**** Kutipan Sumber ****

![]() |
Gambar dipetik dari dalam buku H. M. Zainuddin, Tarich Atjeh dan Nusantara. |
Ya, benar. Saya memang meminjam judul sebuah
karya monumental yang sudah sangat Anda kenal; “Aceh bak Mata Donya” (Catatan:
buku ini telah diterjemahkan ke dalam Bahasa Indonesia oleh Saudara Haekal
Afifa dengan judul: Aceh di Mata Dunia, 2013). Anda juga telah mengenal baik
penulisnya. Maka, saya perlu menjelaskan mengapa saya menggunakan judul ini.
Dalam pandangan saya, sebelum berbagai
perhitungan lain tentunya, Penulis “Aceh bak Mata Donya” adalah filsuf politik
paling cemerlang yang pernah dilahirkan Aceh sepanjang abad ke-20. Keluasan
pandangan dan kedalaman pemikirannya terang saja menjadi sumber kekaguman,
namun di atas itu semua sudah barangtentu karena ia adalah “laki-laki Aceh”
dengan seluruh makna yang dikandungi frasa ini.
“Aceh bak Mata Donya” yang terbit dari
penulis besar itu saya pahami sebagai “Aceh sebelum kelahiran Indonesia”. Lewat
buku yang ditulis dengan Bahasa Aceh, ia berhasrat kuat untuk menuangkan
kesadaran dunia akan kedudukan “Aceh sebelum kelahiran Indonesia” ke dalam
kesadaran masyarakat Aceh di zamannya.
Mengapa?
Setelah berpuluh tahun Aceh berperang dengan
Belanda, menguras segala sesuatu yang berharga miliknya, untuk mempertahankan
satu-satunya kawasan Islam di Asia Tenggara yang merdeka dari penjajahan, tentu
saja, dan sekali lagi, tentu saja, kelumpuhan mulai menjalar ke seluruh
tubuhnya. Namun Aceh tidak pernah mati. Berbagai gerak untuk memulihkan diri
tetap saja dilakukan oleh putra-putranya yang terbaik bagaimanapun cara,
sesulit dan segelap apapun kondisi dan situasi. Keadaan memang telah memaksanya
untuk mengambil apa saja yang mungkin didapatkan demi mempertahankan diri dari
kefanaan pada paroh pertama abad ke-20. Maka berlakulah apa yang sudah berlaku.

****

Tuliskan setiap judul buku yang disebut dalam kutipan tentang Aceh bak Mata Donya. Data ini tidak berhubungan dengan kutipan tentang Aceh bak Mata Donya.

**** Data yang Diberikan ****

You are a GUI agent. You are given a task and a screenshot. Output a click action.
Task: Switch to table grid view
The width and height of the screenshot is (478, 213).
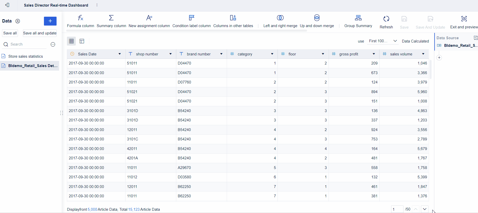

****

Jawaban Tugas
Tarich Atjeh dan Nusantara, Aceh bak Mata Donya, Aceh di Mata Dunia